Brune renewed the Sierra Club’s call for a move to electric vehicles “because without tailpipes its difficult to cheat on tailpipe emissions tests.”
(Click Here to see details about France investigating FCA for diesel emission violations.)
The EPA accused FCA of using the defeat device last January, just before the end of the Obama Administration. That was 16 months after the agency leveled charges against Volkswagen.
The German automaker has since agreed to fines, penalties and other actions that will come to as much as $30 billion – about a third of that covering the cost of buying back most of the vehicles using the smaller engine.

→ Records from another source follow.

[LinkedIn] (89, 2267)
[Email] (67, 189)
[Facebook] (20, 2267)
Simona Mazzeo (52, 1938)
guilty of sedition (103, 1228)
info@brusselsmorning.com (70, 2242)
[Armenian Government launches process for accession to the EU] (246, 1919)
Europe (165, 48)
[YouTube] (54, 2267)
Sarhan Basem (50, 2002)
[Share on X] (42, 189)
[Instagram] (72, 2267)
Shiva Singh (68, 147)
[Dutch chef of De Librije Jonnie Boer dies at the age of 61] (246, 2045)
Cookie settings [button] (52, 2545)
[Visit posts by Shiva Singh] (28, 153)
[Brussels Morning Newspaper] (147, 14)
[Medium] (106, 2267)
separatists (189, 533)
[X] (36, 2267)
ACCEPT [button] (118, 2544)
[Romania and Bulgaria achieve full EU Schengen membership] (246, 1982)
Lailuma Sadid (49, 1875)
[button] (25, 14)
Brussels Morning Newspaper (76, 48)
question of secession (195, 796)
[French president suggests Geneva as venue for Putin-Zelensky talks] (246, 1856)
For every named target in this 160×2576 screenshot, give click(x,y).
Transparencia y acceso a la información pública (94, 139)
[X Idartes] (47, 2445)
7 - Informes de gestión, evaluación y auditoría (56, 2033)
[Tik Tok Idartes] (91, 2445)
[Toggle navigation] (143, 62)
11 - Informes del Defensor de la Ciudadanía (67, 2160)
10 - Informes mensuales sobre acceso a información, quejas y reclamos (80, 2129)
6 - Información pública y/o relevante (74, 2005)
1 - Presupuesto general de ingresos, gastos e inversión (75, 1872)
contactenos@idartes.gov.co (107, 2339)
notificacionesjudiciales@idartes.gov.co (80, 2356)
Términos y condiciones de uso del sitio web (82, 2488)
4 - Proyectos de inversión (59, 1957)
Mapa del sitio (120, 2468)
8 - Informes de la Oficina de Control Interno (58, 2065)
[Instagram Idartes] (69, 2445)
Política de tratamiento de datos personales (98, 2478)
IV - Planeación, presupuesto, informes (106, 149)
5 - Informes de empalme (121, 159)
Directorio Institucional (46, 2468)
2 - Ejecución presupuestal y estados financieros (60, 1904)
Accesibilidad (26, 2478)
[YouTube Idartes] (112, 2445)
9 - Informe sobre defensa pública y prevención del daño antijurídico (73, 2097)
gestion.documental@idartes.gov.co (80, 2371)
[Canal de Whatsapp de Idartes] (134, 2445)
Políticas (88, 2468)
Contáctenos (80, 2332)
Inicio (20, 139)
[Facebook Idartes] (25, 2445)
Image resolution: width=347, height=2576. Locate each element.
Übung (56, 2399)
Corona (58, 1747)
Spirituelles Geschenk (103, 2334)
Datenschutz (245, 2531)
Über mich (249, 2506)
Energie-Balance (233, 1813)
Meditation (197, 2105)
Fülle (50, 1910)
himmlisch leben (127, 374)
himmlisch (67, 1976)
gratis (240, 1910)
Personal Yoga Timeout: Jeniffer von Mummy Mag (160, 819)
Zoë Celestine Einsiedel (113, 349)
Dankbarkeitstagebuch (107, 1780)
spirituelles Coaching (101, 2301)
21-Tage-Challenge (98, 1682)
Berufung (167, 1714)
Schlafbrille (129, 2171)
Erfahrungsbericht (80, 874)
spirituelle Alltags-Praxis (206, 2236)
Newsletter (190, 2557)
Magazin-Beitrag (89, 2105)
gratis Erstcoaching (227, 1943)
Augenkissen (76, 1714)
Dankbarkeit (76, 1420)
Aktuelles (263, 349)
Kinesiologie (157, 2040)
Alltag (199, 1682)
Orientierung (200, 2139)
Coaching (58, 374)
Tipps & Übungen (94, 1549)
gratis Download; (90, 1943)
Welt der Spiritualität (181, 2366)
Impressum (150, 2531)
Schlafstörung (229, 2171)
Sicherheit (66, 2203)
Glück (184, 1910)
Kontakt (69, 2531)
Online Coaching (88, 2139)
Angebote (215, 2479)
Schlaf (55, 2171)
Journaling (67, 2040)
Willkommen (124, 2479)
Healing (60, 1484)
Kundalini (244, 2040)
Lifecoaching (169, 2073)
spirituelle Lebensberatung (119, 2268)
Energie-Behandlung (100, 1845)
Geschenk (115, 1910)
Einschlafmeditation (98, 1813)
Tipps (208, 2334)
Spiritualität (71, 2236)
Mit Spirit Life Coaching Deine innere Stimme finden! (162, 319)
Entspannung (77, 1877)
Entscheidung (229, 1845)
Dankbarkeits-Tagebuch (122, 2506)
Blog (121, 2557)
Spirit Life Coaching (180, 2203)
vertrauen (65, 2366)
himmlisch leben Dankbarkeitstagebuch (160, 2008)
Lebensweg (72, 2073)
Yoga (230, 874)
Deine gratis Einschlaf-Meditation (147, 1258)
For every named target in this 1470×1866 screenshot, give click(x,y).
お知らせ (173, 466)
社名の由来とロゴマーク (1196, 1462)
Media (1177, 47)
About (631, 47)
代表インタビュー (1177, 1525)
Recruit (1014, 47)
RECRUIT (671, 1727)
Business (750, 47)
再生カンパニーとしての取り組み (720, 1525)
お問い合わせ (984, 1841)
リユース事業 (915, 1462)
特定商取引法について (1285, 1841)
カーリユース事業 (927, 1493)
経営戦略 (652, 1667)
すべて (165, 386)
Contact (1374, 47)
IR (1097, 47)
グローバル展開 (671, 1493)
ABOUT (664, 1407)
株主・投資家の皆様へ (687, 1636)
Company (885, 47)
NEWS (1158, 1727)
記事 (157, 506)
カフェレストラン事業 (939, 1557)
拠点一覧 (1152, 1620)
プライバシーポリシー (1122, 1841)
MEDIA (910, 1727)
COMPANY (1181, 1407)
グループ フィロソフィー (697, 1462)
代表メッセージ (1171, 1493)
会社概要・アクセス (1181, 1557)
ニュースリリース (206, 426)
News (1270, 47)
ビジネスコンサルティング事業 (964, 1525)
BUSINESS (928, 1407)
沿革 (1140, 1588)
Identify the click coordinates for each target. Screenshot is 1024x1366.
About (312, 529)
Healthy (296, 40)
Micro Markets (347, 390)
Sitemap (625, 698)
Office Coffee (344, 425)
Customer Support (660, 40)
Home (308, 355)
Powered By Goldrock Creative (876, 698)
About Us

The EPA and CARB recently agreed to allow VW to resume selling some 2015 models that it can bring into compliance with emissions standards.
Among domestic automakers, FCA has been the most aggressive at returning to the diesel market the Detroit Big Three largely abandoned in the 1980s.
Even with a software fix for the diesels, it is unclear whether the EPA and CARB will then let the issue wrap up – though under the Trump Administration some observers expect regulators to be less likely to pursue additional fines or the criminal penalties that VW faced.
(Fiat Chrysler subpoenaed by feds of diesel emissions allegations. Click Here for the story.)
FCA said it is already using the modified software on its 2017 diesel models. The maker says it remains committed to the technology, though some other manufacturers seem less sure. Mercedes-Benz has decided not to offer any diesels in the U.S. this year and is studying whether to return to the market in the future.